A robótica com inteligência artificial (IA) pode ser uma grande oportunidade de crescimento para a Europa nas próximas décadas. Essa afirmação foi feita por Jensen Huang, CEO da Nvidia, durante o Fórum Econômico Mundial em Davos. Ele destacou que a base industrial do continente é uma vantagem estratégica para essa evolução.
Huang explicou que a união entre a capacidade industrial, a manufatura avançada e a inteligência artificial pode dar origem ao que ele chama de “IA física”. Esse conceito se refere à conexão direta entre algoritmos e máquinas no mundo real. O executivo acredita que isso pode permitir que a Europa avance rapidamente para uma nova fase de transformação tecnológica, deixando para trás a era dominada pelo software, que tem sido liderada pelos Estados Unidos.
Nos últimos meses, as empresas do setor industrial e tecnológico têm se mostrado cada vez mais interessadas na robótica autônoma, especialmente com os recentes avanços em modelos de IA. Diversas companhias europeias, como Siemens, Mercedes-Benz, Volvo e Schaeffler, já anunciaram projetos e parcerias com empresas de robótica, sinalizando um movimento para integrar inteligência artificial nas fábricas.
Nos Estados Unidos, o interesse também aumentou. Em setembro, Elon Musk declarou que 80% do valor da Tesla seria proveniente dos robôs humanoides chamados Optimus. Além disso, a divisão de IA do Google, a DeepMind, anunciou que lançará modelos voltados para robótica até 2025. A Nvidia, por sua vez, firmou parcerias com a Alphabet para desenvolver soluções em IA física.
O fluxo de investimentos no setor de robótica tem crescido. Dados recentes mostram que as empresas focadas em tecnologias robóticas levantaram US$ 26,5 bilhões em 2025, o maior volume já registrado para o setor.
Apesar da perspectiva otimista, Huang alertou que a Europa enfrenta um desafio importante: o custo e a disponibilidade de energia. No evento em Davos, ele afirmou que o continente precisa aumentar a oferta de energia para conseguir desenvolver a infraestrutura necessária para um ecossistema de IA forte e eficaz.
A preocupação com os custos de energia é compartilhada por outros líderes do setor. Satya Nadella, CEO da Microsoft, comentou que os custos energéticos serão cruciais para o sucesso dos países na competição global por inteligência artificial. A Europa, que já lida com altos preços de eletricidade, também enfrenta dificuldades de acesso a fontes energéticas, enquanto grandes provedores de nuvem se preparam para expandir suas operações para suportar a crescente demanda por IA.
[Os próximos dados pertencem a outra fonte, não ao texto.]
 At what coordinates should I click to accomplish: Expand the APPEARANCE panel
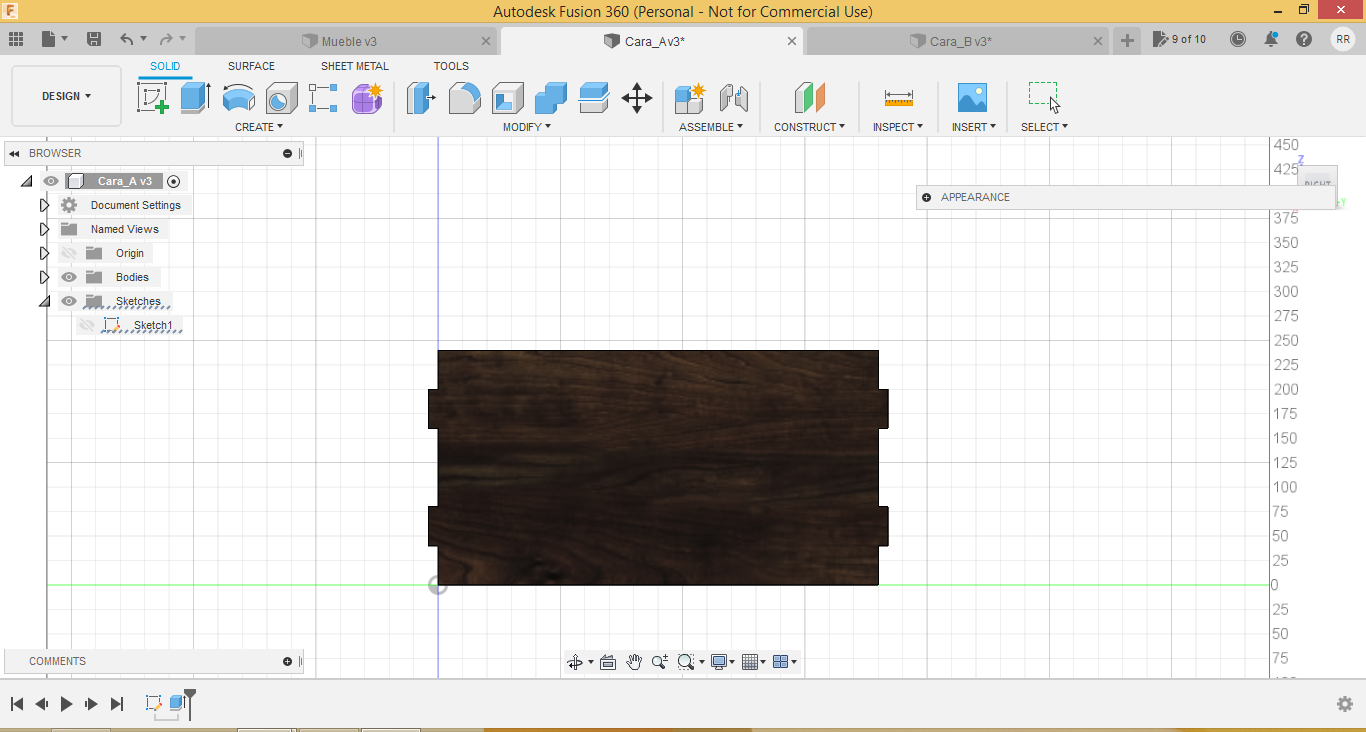[x=927, y=197]
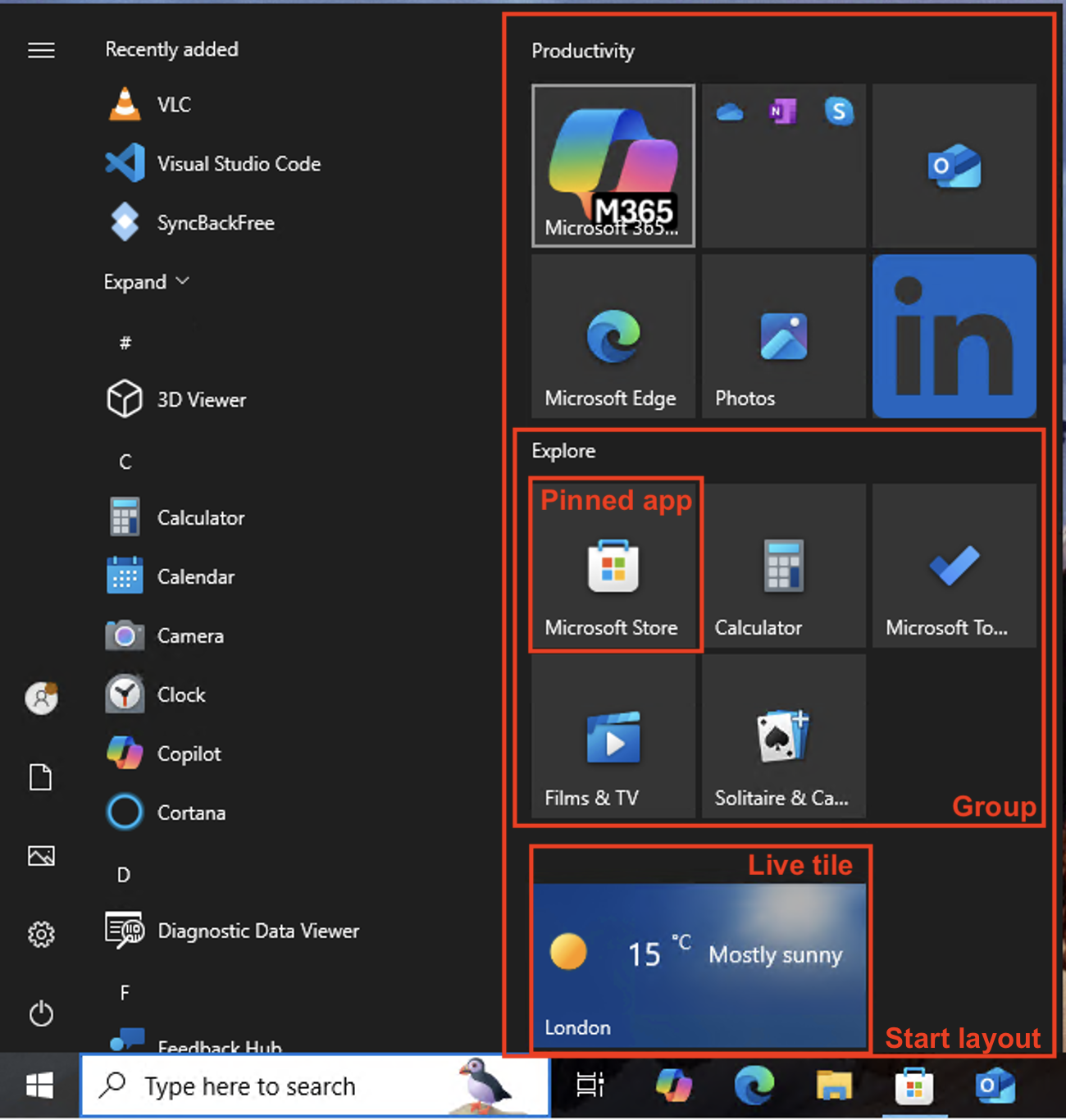
Task: Open the power options button
Action: click(x=41, y=1014)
Huang acredita que estamos apenas no começo de um grande movimento de expansão. Ele descreveu o momento atual como o início da “maior construção de infraestrutura da história da humanidade”, enfatizando que centenas de bilhões de dólares já foram investidos, e trilhões ainda são necessários para sustentar o crescimento das tecnologias baseadas em inteligência artificial na Europa e no mundo.